Awsymandias is a Ruby library designed to help you set up and tear down complicated (mighty!) AWS EC2 environments and to track running costs over time. It does this by persisting instance-specific metadata, such as (for example) its role within your stack, to SimpleDB, allowing you to deploy your Rails app to the same place from multiple different machines. This is helpful if you want to maintain several different deployment environments, such as testing, UAT, and preview, to be able to deploy to them from any machine with Capistrano and your deploy script available, and to be able to raise them up and tear them down at will.

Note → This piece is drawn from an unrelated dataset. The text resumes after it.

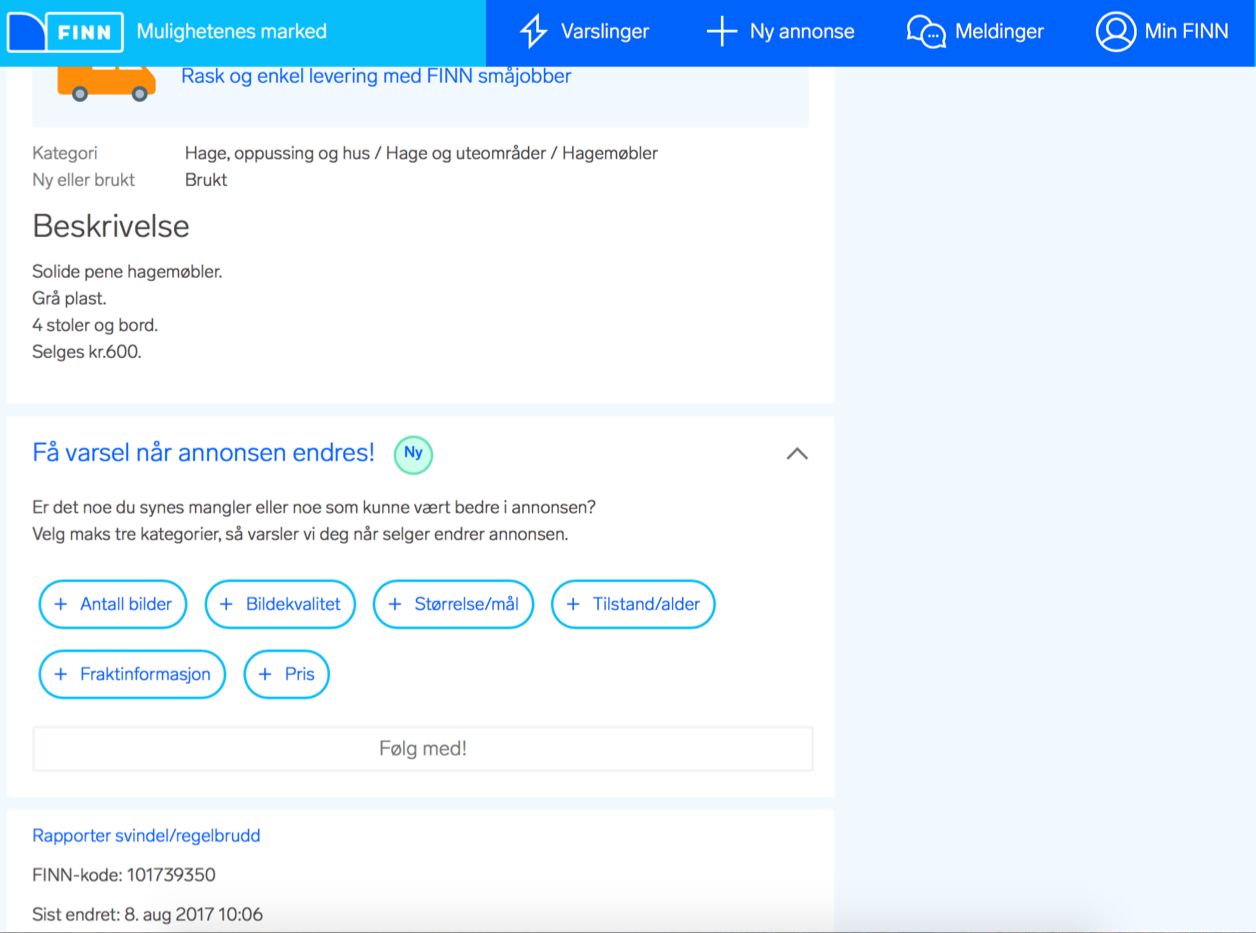The height and width of the screenshot is (933, 1256).
Task: Enable the Fraktinformasjon category chip
Action: pos(132,674)
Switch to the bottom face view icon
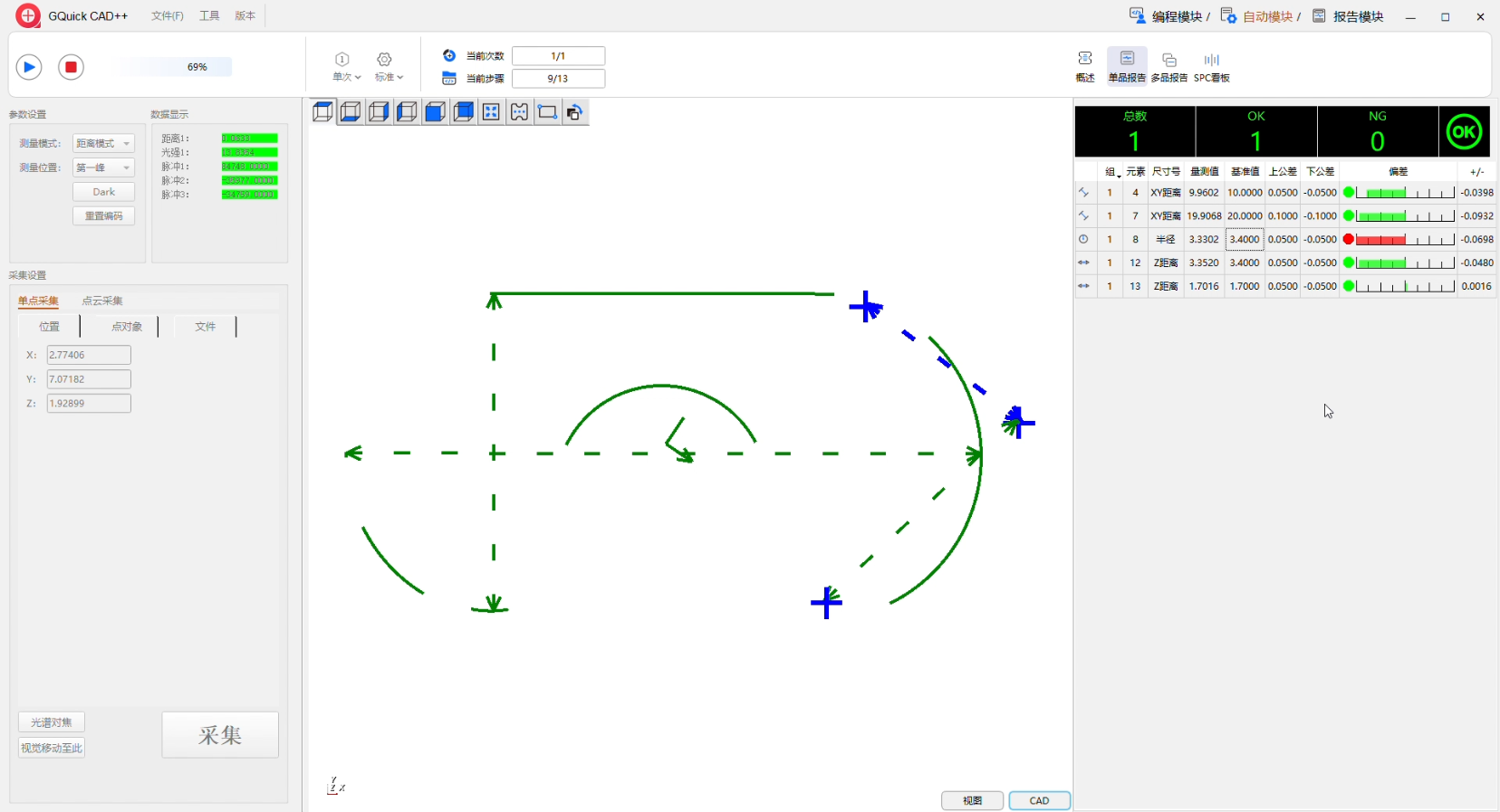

Wherever possible, it also attempts to extend and improve upon the existing Ruby EC2 gem by bootstrapping a real domain model on top of the hash-like XML returned by EC2’s REST API. Currently this is being done with some funky ActiveResource sorcery which I hope to improve upon in the future.
The gem is available now from Github.
(Apologies to Percy Bysshe Shelley’s original sonnet. Die-hards will please note that it scans and attempts to follow the original meter and rhyme scheme wherever possible.)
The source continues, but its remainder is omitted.